Assignment →
Look through the records and copy each line with the string "agent" in it.

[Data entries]

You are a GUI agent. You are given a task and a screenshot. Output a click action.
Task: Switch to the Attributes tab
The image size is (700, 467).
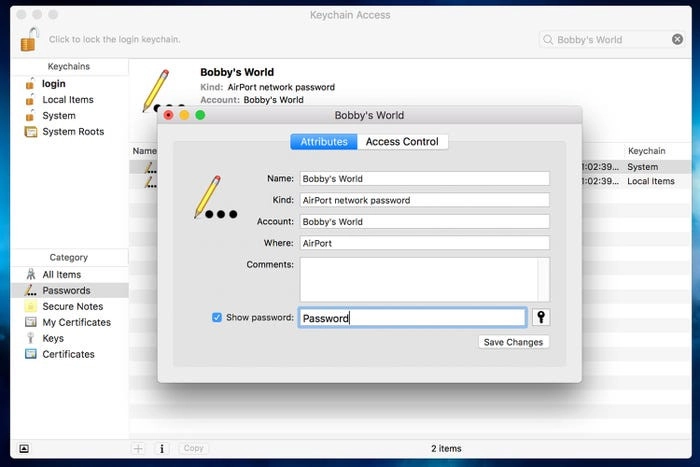[324, 142]
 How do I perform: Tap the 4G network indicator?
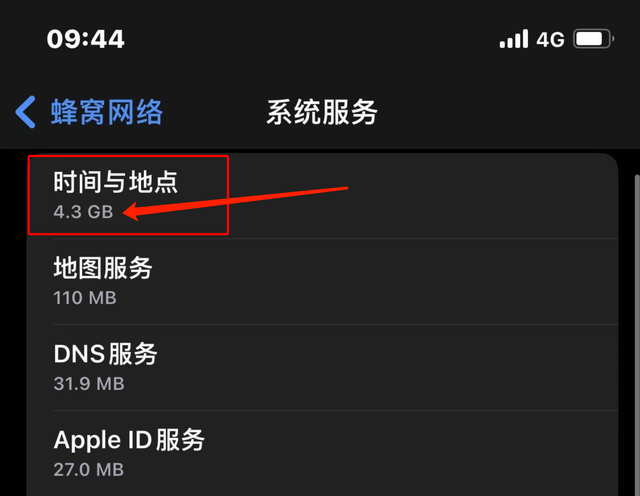[550, 40]
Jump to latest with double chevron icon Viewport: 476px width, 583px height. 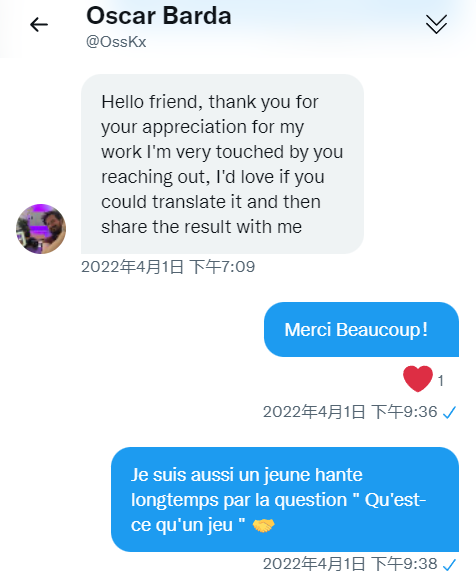pyautogui.click(x=436, y=25)
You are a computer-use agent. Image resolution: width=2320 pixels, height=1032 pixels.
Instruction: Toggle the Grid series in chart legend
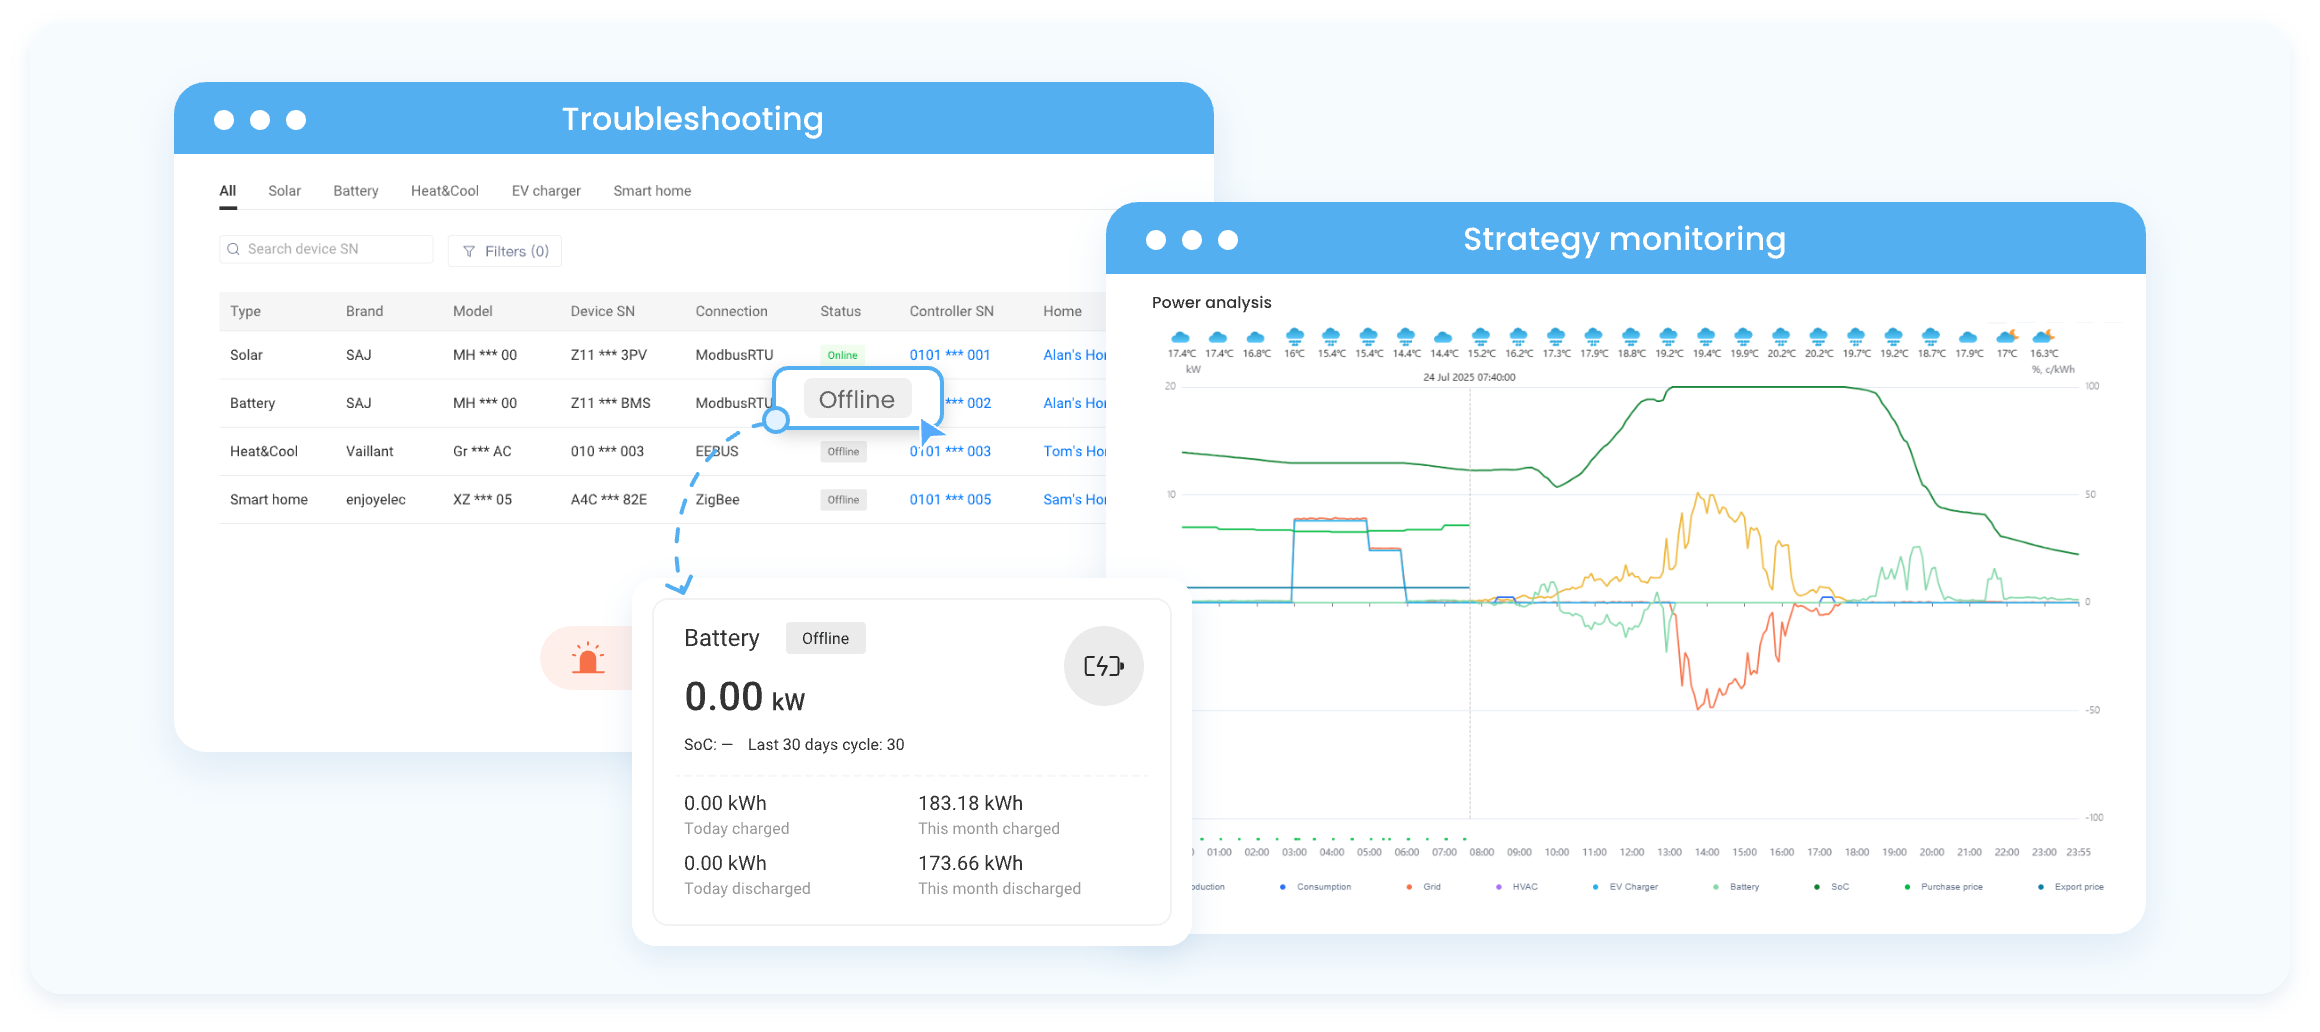[1431, 887]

The answer →
You are a GUI agent. You are given a task and a screenshot. Output a click action.
You are a computer-use agent. Image resolution: width=2320 pixels, height=1032 pixels.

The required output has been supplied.